BATS Theatre, the Stage
23-27th of July 2024
8pm
from $20-30.
BOOK


Cast: Phoebe Caldeiro & Nina Hogg
Lighting Design: Scott Maxim
Operator: Victoria Walsh
Stage Manager: Kelly Mui


Theatre , Music , Comedy ,


50mins

Confident and quick witted with excellent rapport and a terrifying stunt

Review by Tim Stevenson 28th Jul 2024

Two Girls One Gun (TGOG) is a cheerfully low-budget comedic take on the modern spy thriller movie, delivered with gusto and good humour. The script stays in touch with its parent genre, giving us spies, a stolen drive, an exotic location, panicky instructions delivered via headset to agents in the field, and a song about spying.

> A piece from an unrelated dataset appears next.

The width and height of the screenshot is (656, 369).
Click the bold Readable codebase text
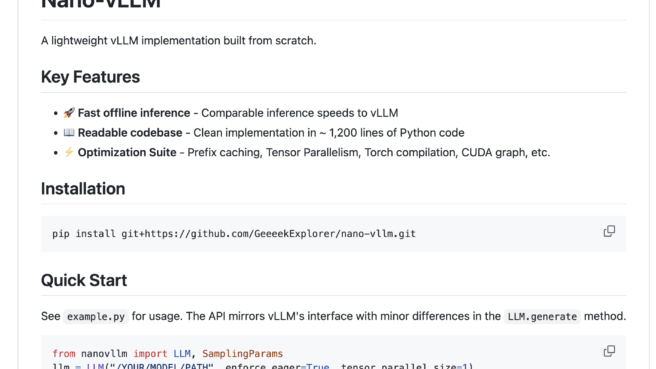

This is all fun, but what sets this production apart for me is the quickfire and spontaneous-seeming backchat between its two characters.

The publicity material gives us all we need to know about the plot. There’s this recently demoted MI6 agent, Vaja Steele (Phoebe Caldeiro) who comes up against Russian operative Titsa Dynamite (Nina Hogg) – BTW, the made-up names are a good key to TGOG’s general tone. Anyway, Steele and Dynamite end up trying to track down the previously mentioned stolen drive, and adventures follow.

None of this has to be taken too seriously, although the play does a suitable job of balancing out-and-out spoof with actual suspense and onstage violence. There are multiple references to, and borrowings from, TGOG’s many antecedents, including James Bond and any recent Tom Cruise mega blockbuster hit movie. I suspect Melissa McCarthy’s Spy might be a seminal influence, but could be wrong.

The production’s attitude towards its source material may be light-hearted, but there’s nothing frivolous about the fight scenes (choreographed by Hogg; fight and stunt coaches Carrie Thiel and Simon Mann). These are as vigorous as I’ve seen on stage. They include a stunt so terrifying, I’m surprised they thought of it and amazed that they went ahead and performed it.

The edgy, sexually charged relationship between Steele and Dynamite is pretty much textbook, but both characters seem to be constantly taken by surprise by the other’s highly personal verbal assaults. It’s almost as if Caldeiro and Hogg have saved up a bunch of zingers to slip into the script on the final night. I find the resulting banter fresh and funny, easily the highlight of the performance.

Another attractive feature of the production is the way the two actors break through the fourth wall and/or address the audience. It needs a good level of confidence and quick wittedness to carry this off, qualities Caldeiro and Hogg have in bucketloads.

Hogg mentions at the close that they’ve been working on this production for a year and a half, and it shows onstage in the excellent rapport between the two actors. It’s a great onstage relationship to watch, as they swiftly turn every opportunity to advantage.

The onstage action is well supported by the creative lighting effects (Scott Maxim) and by the sound design and delivery (Victoria Norgrove). Some of the voiced-over material is lost somewhere in the space between the speakers and my ears. This could be a technical thing, or maybe I need to get my ears tested.

A special mention to the person (maybe stage manager Kelly Mui?) who helped out with the scene-shifting, and brought a pleasant touch of personality to this mundane but necessary task.

Okay, Tom Cruise, the ball is now officially in your court – see if you can do better (on TGOG’s budget).